Depois da apreciação, vem o desejo de também criar. O contato com as câmeras também começou desde cedo e posso até dizer que herdei uma paixão. Meu pai sempre gostou de fotografar e aposto que o meu gosto deve-se muito a ele. Foi ele quem me apresentou as primeiras câmeras, as primeiras regras da fotografia. Desde muito pequena tive acesso a imagens de filmagens muito antigas dos anos 50, feitas pelo meu avô, quando o registro do mundo ainda era feito por uma câmera super 8. Meu pai passava boa parte do domingo digitalizando essas imagens, as quais, ele havia herdado do seu pai, e eu, de longe, observava um pouco desse processo cuidadoso. Essas lembranças ficaram tão marcadas em mim que, aos 16 anos, meu pedido de aniversário foi uma câmera analógica. Curioso poder analisar este pedido quando lembramos que, naquela época, 2008 mais precisamente, o digital já dominava o mundo. Hoje, consigo encontrar os motivos dessa escolha. Na minha concepção, o processo de reenquadrar o mundo devia ser cuidadoso, da mesma forma que meu pai se relacionava com as suas películas antigas. A câmera analógica permitia isso, pois a restrição da película nos torna mais atentos, fotografamos com o cuidado de que aquele click pode ser o único.

Além disso, era importante e ainda mais excitante para mim a oportunidade de se aproximar dos processos mais antigos, aquele com o qual a minha herança me fazia relacionar.

Este é o primeiro nó entre a minha história e a do cinema. A herança da fotografia. Como disse no começo da conversa, o cinema foi criado por dois irmãos, Auguste e Louis Lumière. Além do curioso fato de seus sobrenomes significarem “Luz” e de ser a luz a matéria prima do cinema e da fotografia, os dois rapazes faziam parte de uma mesma família.  Como já explicitei neste depoimento, o meu primeiro contato com imagens e cinema também veio por conta da minha (nossa) família. A escolha por esta arte de imagens não deixa de ser uma herança que passa de geração em geração.

Enfim, além de todo o apoio que meu pai, meus primos fotógrafos – Sávio, Lia e Tibico – que também me ensinaram sobre fotografia ou me influenciaram com os seus talentos – me deram e me dão na minha decisão de fazer parte desse mundo do cinema, a minha relação com a família ainda se aprofunda mais.
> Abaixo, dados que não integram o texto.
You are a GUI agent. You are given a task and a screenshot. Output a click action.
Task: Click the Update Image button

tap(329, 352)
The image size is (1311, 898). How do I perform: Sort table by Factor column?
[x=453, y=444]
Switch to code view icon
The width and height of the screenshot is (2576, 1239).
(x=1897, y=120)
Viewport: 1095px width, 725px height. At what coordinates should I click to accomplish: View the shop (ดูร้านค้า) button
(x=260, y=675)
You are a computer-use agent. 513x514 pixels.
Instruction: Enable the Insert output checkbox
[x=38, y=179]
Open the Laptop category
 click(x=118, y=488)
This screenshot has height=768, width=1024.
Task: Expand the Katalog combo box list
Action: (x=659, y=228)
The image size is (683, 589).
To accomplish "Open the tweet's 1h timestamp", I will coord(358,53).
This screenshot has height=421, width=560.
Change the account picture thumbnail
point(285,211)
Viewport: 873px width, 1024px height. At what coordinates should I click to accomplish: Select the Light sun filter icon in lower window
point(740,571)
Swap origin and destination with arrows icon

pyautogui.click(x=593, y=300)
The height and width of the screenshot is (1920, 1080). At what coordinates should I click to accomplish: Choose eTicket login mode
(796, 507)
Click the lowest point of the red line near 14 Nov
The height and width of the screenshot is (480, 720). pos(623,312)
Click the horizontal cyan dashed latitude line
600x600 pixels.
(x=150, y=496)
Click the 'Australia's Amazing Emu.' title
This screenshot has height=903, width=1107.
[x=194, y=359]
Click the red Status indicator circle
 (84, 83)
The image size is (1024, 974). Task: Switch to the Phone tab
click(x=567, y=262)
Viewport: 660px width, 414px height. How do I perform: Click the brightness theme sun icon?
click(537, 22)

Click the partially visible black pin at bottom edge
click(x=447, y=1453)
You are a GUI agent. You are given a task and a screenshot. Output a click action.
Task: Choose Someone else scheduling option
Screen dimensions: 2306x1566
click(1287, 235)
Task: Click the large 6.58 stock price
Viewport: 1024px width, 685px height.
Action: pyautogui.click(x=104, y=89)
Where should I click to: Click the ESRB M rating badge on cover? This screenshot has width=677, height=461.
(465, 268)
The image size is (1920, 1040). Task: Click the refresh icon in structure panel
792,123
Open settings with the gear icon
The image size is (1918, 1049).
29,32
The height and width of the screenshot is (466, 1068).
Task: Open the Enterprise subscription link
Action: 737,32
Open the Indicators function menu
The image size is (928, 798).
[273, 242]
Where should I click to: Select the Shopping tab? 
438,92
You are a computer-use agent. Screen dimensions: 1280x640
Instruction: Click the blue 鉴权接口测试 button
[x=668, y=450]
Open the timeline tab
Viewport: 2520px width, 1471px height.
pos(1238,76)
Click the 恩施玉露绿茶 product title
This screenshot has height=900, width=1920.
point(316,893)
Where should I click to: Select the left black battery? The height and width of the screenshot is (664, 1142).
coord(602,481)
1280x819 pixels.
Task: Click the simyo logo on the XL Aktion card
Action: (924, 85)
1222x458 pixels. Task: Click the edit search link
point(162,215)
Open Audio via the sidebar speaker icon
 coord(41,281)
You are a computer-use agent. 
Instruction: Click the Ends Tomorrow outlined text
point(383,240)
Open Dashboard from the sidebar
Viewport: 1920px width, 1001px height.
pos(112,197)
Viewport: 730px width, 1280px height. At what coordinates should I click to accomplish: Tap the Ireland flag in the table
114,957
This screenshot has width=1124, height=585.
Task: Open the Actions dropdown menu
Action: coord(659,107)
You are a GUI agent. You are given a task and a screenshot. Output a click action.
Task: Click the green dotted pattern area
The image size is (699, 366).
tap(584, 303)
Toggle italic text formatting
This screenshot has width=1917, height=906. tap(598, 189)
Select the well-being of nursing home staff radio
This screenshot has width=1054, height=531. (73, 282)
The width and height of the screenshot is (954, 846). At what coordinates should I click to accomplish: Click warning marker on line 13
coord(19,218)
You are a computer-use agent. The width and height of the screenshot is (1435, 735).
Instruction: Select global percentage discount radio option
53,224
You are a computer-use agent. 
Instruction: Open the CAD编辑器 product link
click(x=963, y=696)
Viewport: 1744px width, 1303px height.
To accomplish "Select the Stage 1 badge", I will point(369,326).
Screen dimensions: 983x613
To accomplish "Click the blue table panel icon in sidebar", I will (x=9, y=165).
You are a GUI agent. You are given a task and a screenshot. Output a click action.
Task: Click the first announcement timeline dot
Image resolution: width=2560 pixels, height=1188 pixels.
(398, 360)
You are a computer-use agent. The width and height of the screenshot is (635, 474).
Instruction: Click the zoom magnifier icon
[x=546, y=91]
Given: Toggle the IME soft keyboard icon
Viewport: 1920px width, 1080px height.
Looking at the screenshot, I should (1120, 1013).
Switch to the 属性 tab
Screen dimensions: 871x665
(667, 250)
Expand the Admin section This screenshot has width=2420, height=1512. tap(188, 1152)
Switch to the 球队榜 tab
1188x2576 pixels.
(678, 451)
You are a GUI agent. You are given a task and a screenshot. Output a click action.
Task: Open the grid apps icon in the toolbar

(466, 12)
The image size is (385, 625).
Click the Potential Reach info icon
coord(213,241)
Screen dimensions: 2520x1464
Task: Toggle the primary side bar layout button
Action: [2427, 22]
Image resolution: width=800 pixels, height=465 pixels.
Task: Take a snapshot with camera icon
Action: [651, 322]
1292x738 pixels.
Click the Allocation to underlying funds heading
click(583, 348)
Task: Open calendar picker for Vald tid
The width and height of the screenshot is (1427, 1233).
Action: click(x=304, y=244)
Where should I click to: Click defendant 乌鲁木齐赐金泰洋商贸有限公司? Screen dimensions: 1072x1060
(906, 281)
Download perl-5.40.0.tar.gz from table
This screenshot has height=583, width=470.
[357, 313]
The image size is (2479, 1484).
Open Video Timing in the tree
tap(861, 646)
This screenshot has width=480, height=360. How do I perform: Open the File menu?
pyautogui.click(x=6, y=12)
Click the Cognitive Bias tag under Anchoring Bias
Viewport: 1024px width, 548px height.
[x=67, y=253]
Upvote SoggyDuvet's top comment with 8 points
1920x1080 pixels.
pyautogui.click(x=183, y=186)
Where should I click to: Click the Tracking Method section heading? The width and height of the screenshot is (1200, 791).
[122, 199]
Eis que os meus mais importantes filmes, aqueles que tiveram reconhecimento e até ganharam festivais, tem como conteúdo a minha própria família. O primeiro deles, “Jaime”, o nome que leva o meu pai e o meu avô, tem como objeto principal a relação de amor entre esses dois personagens importantíssimos na minha vida. Sua sinopse já diz tudo - Jaime em francês significa “eu amo”'. É um filme ato-de-amor de pai para filho, filha para pai.

O segundo filme se chama “A Namorada do Meu Pai” e ele foi feito da mesma maneira que meu pai se relacionava com os filmes do pai dele. Vasculhando as imagens antigas do meu pai, eu encontrei um rolo de super 8 que mostrava uma de suas muitas namoradas, e o filme é isso. Assim como os Lumières no seu primeiro filme, “A Namorada do Meu Pai” não passa de 1 minuto e seu nome é tão auto-explicativo como era “A Chegada do Trem na Estação”.
Pois bem, é nessa confusão entre arte e vida que encontro no cinema e na relação com a família, um pouco mais de mim, permitindo me perder e me misturar na história de uma arte que me põe em movimento, a ponto de gerar tanto movimento que hoje estou aqui na França, o berço do cinema, tendo a oportunidade de aprofundar meus estudos e de entender um pouco mais sobre o meu próprio berço.